Central to some of the biggest projects in recent years that address poverty is the idea that innovation is the single most important element in bringing change. The Gates Foundation put money behind new condom designs, systems that re-use waste water for drinking and no-water toilets. Companies like Facebook, which wants bring the Internet to everyone in the world, are hoping that its products and efforts can spark life-changing innovation.
Inherent in this push is the idea that poor countries can’t innovate and wealthy countries can. That is plain wrong. The recent Global Innovation Index shows that many countries score well on innovation, despite having small economies. Malawi, for example, rates well on the index and happens to be one of the world’s poorest countries. Tiny Vietnam is apparently more innovative than the emerging economy that is Brazil. Plotting innovation against GDP shows some correlation between national wealth and innovation, but it is not that simple.
Innovation is happening everywhere, but innovation doesn’t necessarily solve every problem. The very idea was challenged by Kenyan activist Ory Okolloh Mwangi. She was part of the team that developed the post-election violence crowd mapping platform Ushahidi in 2008. She worked for a time for Google Africa and is now leading investments for the Omidyar Network in Africa. Quartz named her as one of the top African innovators last year, a term she later explained is deeply problematic.
“I’m concerned about what I see is the fetishization around entrepreneurship in Africa,” she said in an interview. “It’s almost like it’s the next new liberal thing. Like, don’t worry that there’s no power because hey, you’re going to do solar and innovate around that. Your schools suck, but hey there’s this new model of schooling. Your roads are terrible, but hey, Uber works in Nairobi and that’s innovation.”
She points out that calls for innovation in Africa are not seen in countries like the U.S. Greece, she says, was not told to innovate its way out of its financial crisis. It worked with the European Union, Germany and other countries to come up with a solution to its financial woes. Major social change requires addressing core problems. Innovation is not going to solve the problems of racial and economic inequalities in the U.S.
“I didn’t see anyone entrepreneur-ing around public schooling in the U.S. You all went to public schools, you know, and then made it to Harvard or whatever. You turned on your light and it came on. No one is trying to innovate around your electricity power company. So why are we being made to do that? Our systems need to work and we need to figure our shit out,” she said.

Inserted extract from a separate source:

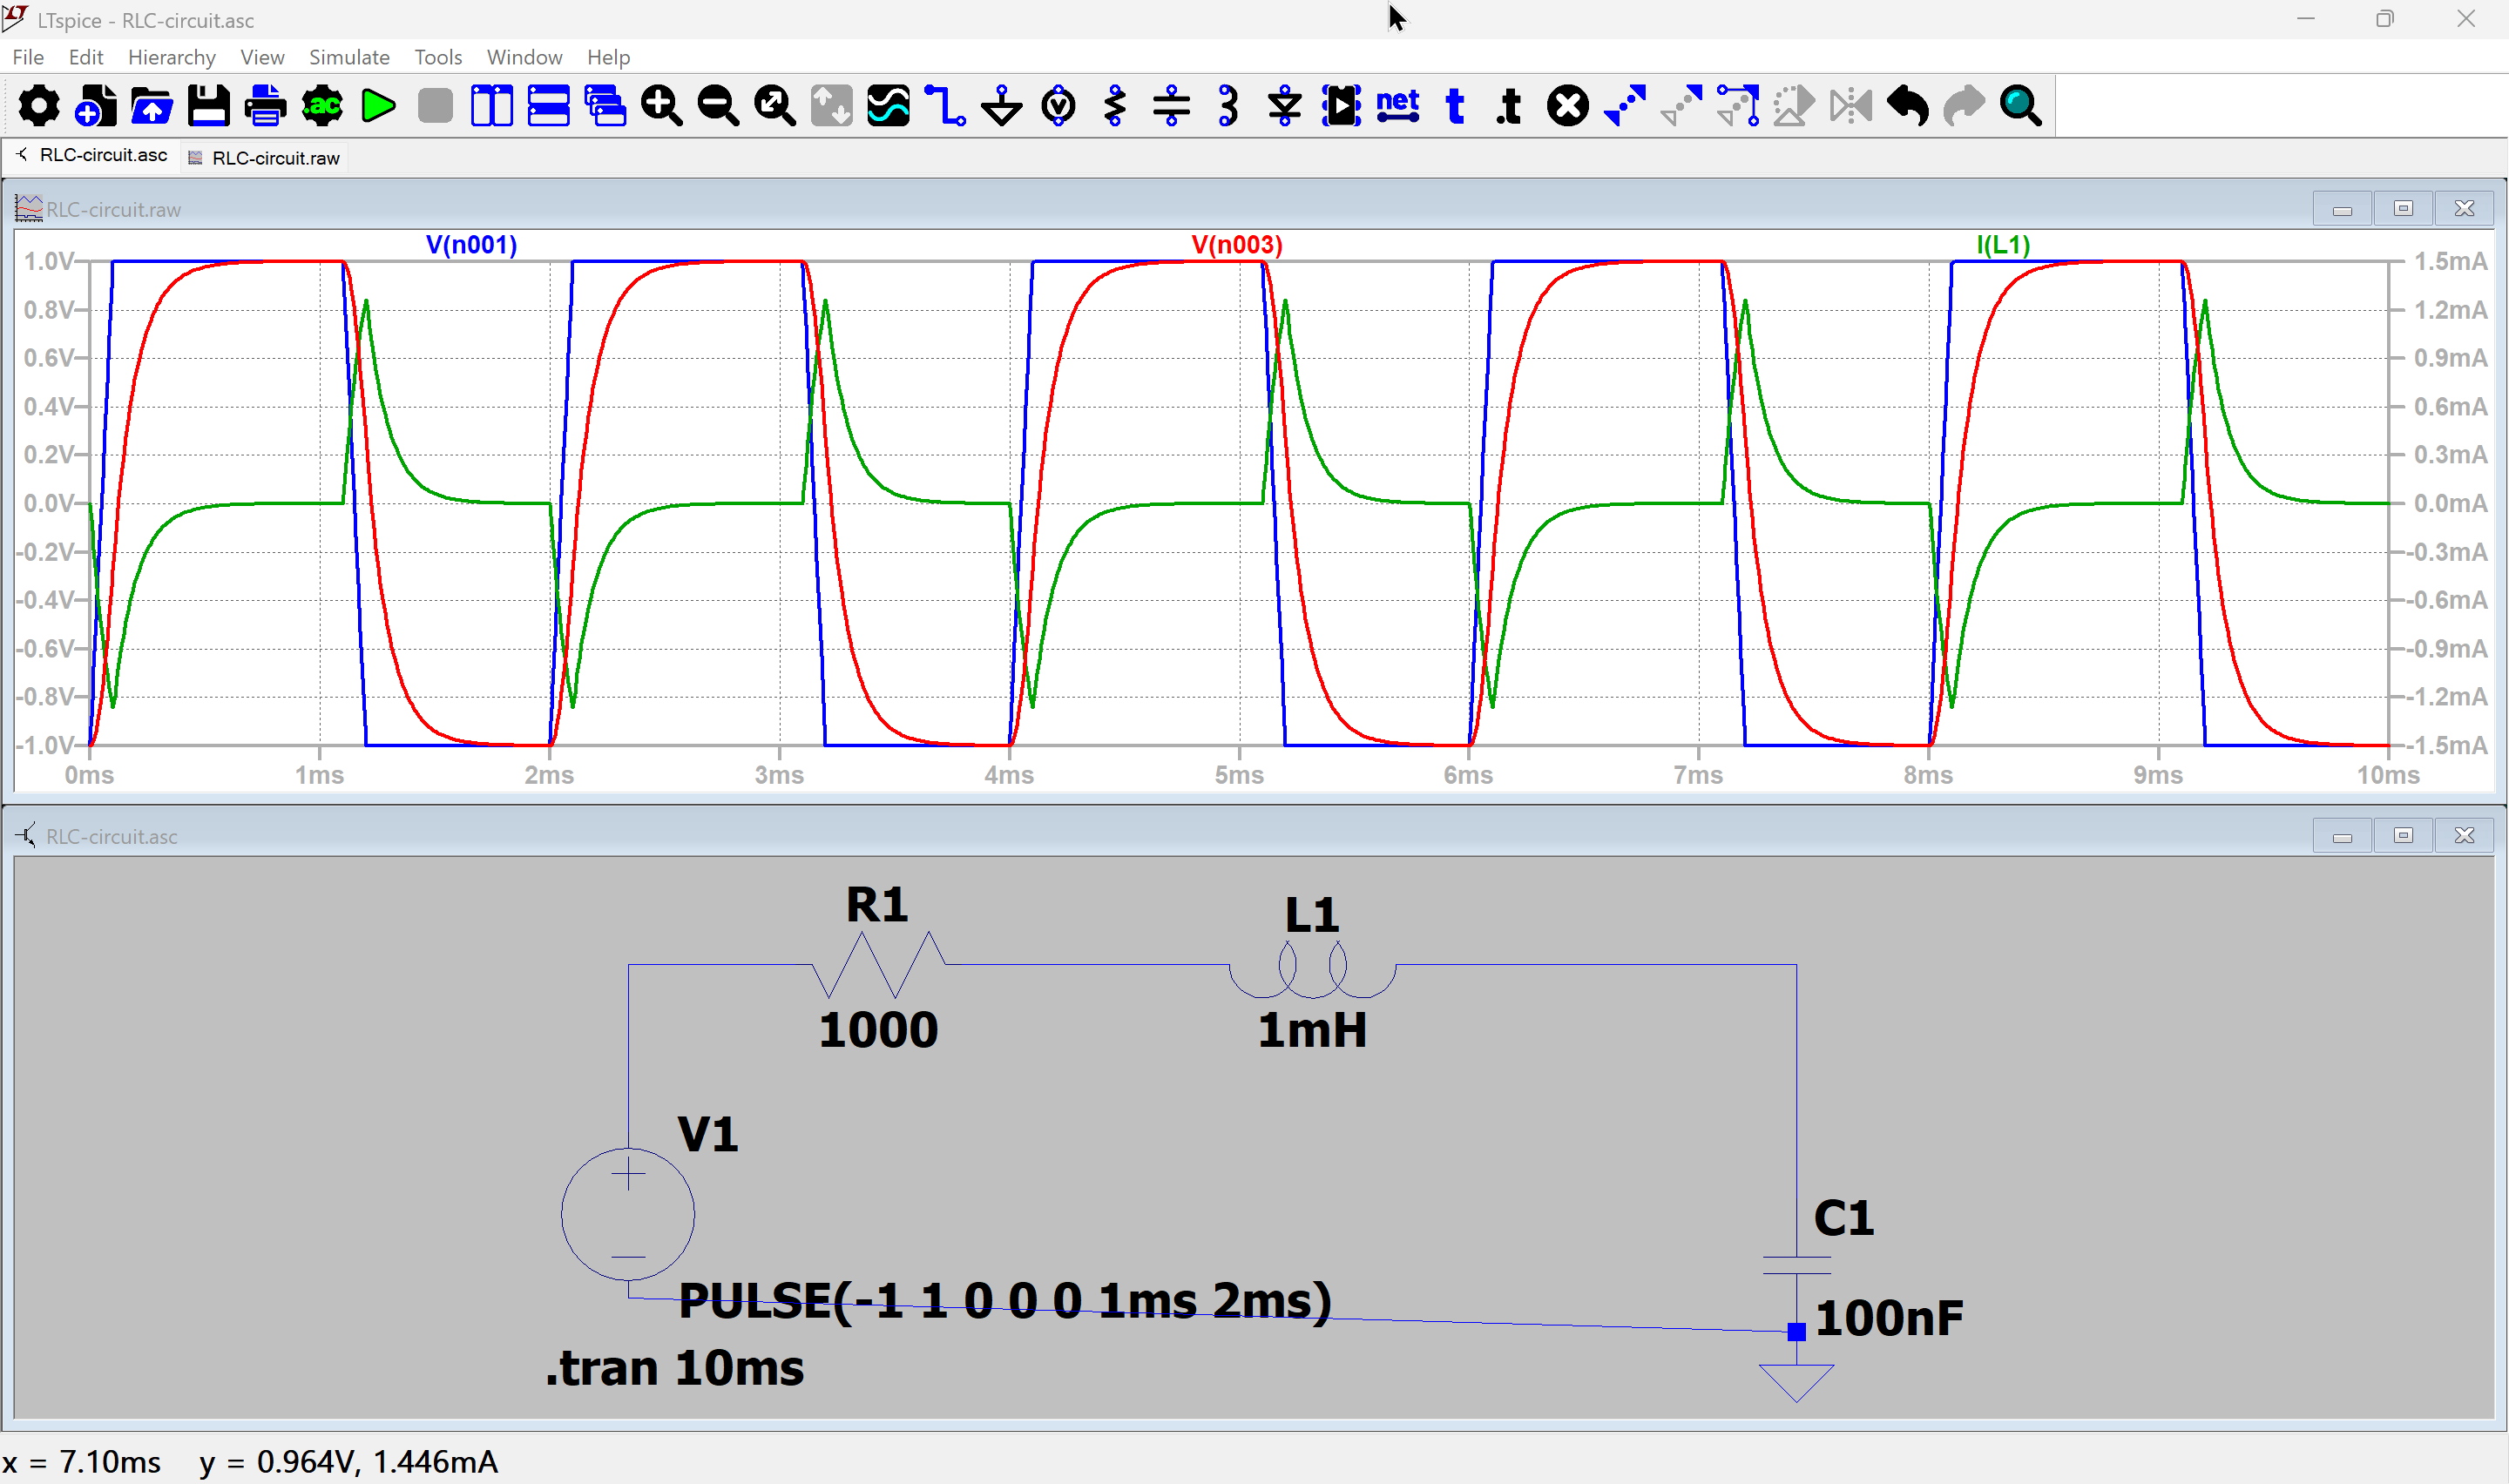Click the delete (X) tool icon
This screenshot has width=2509, height=1484.
[1567, 106]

The fact that the top countries in the Global Innovation Index are Switzerland, the U.K., Sweden, Netherlands and the U.S. may be the result of their economic prosperity, not the cause. In Ghana, entrepreneurs are making bicycles out of bamboo. Children in Uganda are re-purposing electrical and radio parts to make speakers in bottle gourds. India is home to the cheap tablet and the $50 no-electricity refrigerator. Examples of innovation across the world are plentiful and they have an impact.
When sickness spread in U.S. cities like Boston and New York at the turn of the 20th century, it was public action and regulation change that led to widespread improvements. Innovation has never been the way out of poverty for massive groups of people.